Agnes now focuses her energy on the future. She takes care of the war orphans in her community. “Now because of expressing what happened to me that has made me strong and given me the strength to live and help myself. Because life continues, there is no other alternative.”


DOMITILIE

Domitilie believes Paul was murdered for his role as judge in the local Gacaca Court. Gacaca (Ga-CHA-cha), which literally means “justice on the grass” was resurrected to try genocide offenders in 2001, with three goals: reconstructing what happened during the genocide, speeding up legal proceedings, and the reconciliation of all Rwandans. But, brutish perpetrators of the 1994 killings and their supporters have threatened the success of the Gacaca system by harassing (or killing) victims and judges.

Genocide Survivor Killed

A genocide survivor, Paul Rutayisire was murdered by an angry gang seeking retaliation in October 2007. After fighting back tears she says,” Whenever I think of how I found him dead and how they had cut him, sometimes I feel like running mad and running into the streets.”

Despite the dangers, Paul Rutayisire saw the Gacaca Courts as an opportunity to help heal the southern provinces of Rwanda. Domitilie explains “he was a truthful man, he was very just, he liked justice.” Paul was also president of his local chapter of the survivors association “Ibuka,” which means “remember” in Kinyarwanda. Although a leader to many, those who oppose reconciliation and unity saw Paul as a personification of their problems.
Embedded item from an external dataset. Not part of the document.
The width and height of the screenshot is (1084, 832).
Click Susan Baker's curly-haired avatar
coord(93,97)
Ibuka reports say eight conspirators gathered at a local bar on the night of October 15, 2007. When they saw Paul, they hatched a plan to murder him.

Widow Threatened

Domitilie says she couldn’t sleep the night Paul didn’t come home. Threats of violence and rumors against Paul had been mounting for days. She knew in her gut that he had been killed well before she began searching the streets. Domitilie can still recall being the first person to find Paul’s body. He was hacked to death with an axe, the same way more than 500,000 Tutsis and moderate Hutus were killed in the genocide 1994. Domitilie asserts Paul’s death was meant to send a political message of intimidation.
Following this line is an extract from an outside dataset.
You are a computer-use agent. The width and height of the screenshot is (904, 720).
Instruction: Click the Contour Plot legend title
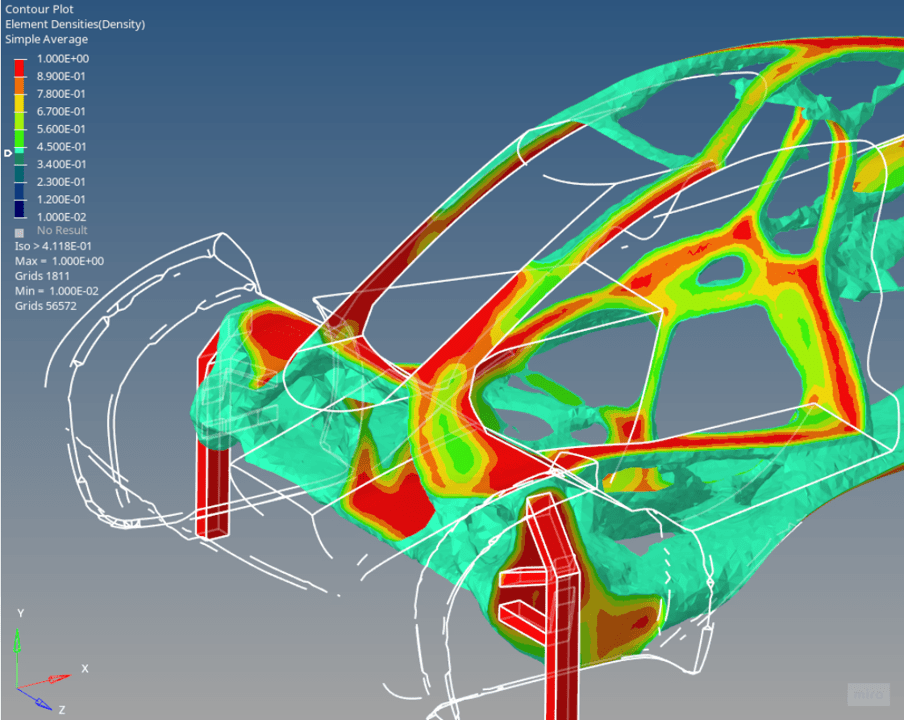(39, 9)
Only four of the nine suspects in Paul’s death were given life sentences in Gacaca Court; five were acquitted and set free. Domitilie says she wants to find peace, but can’t unless the perpetrators of her husband’s death ask for forgiveness. “We wanted to reconcile but they couldn’t accept. Even now they don’t want to reconcile with us. Instead they are still trying to kill us.”

Feeling Unsafe at Home

Domitilie is left with her eight children, ranging in age from two to 21. Paul’s sister Elisabeth helps, but she lives 20 minutes away up a rutted red dirt road in Huye (formerly known as Butare, Rwanda’s second largest city). After Paul’s murder Elisabeth tried to help Domitilie move her family closer to the sector office for better protection. Elisabeth says local officials refused, afraid that moving the family would scare the neighbors. Despite a government ban on formally identifying Hutus and Tutsis, today she feels unsafe at home and is worried about receiving visitors. She fears her neighbors will infer she is talking about Paul’s murder. She refutes claims that reconciliation works, “In prisons (the killers) accept what they did and they are forgiven, where they explain what they did, people they killed, all the bad things they did. And then they are forgiven and then they are brought back to where they lived, and they do it again. ”

Paul is one of more than 150 genocide survivors to be murdered since 1995, according to Ibuka. In recent years Ibuka data show the killings have increased as more survivors have testified against neighbors who killed their families.

Domitilie speaks passionately saying that many of her neighbors and people around the country are wrong, “They want to show the whole world that there’s peace in Rwanda. But for sure there’s no peace in Rwanda, because the victims are still in danger. The hands that killed still have the intention to kill once again.”